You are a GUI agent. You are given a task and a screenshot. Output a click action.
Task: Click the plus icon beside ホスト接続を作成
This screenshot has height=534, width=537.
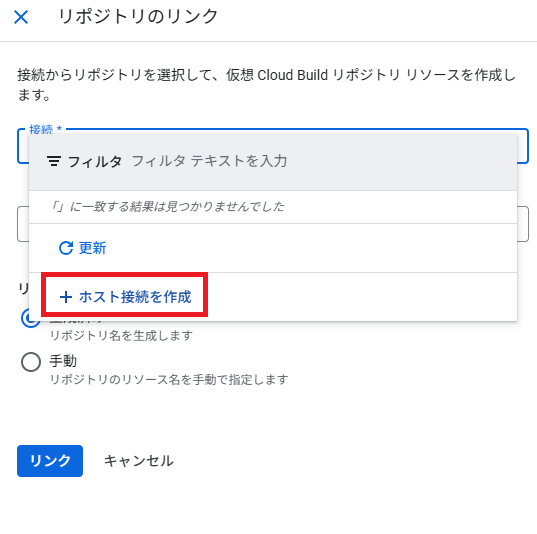pos(66,297)
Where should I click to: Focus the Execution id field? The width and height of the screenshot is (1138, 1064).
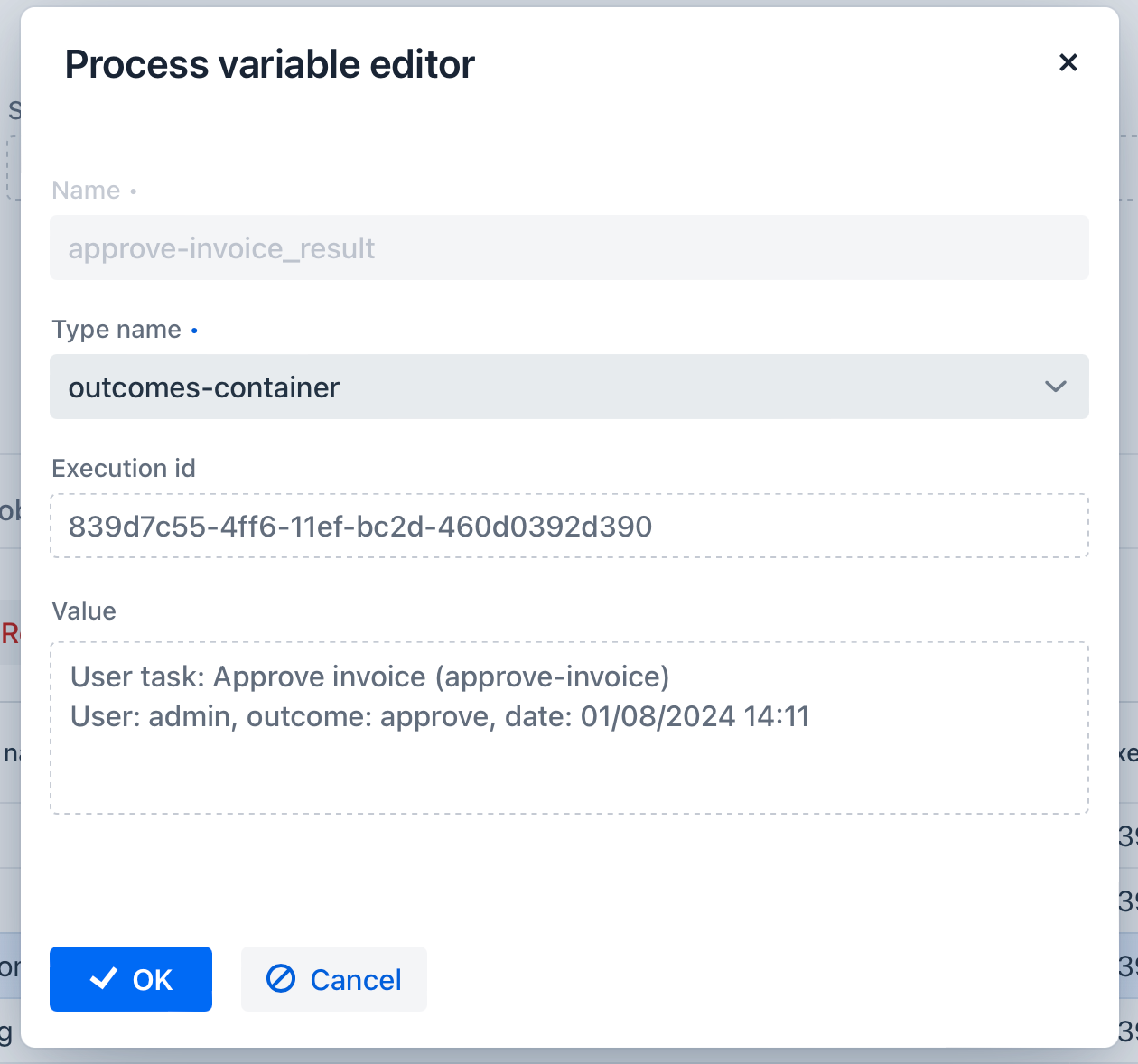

▬▬▬▬▬▬▬▬▬▬

▶ Exercise:
Excluding the pictures, output every entry above without alteration.

▶ Output for this exercise:
You are a GUI agent. You are given a task and a screenshot. Output a click action.
Task: Click the plus icon beside ホスト接続を作成
This screenshot has height=534, width=537.
pos(66,297)
Where should I click to: Focus the Execution id field? The width and height of the screenshot is (1138, 1064).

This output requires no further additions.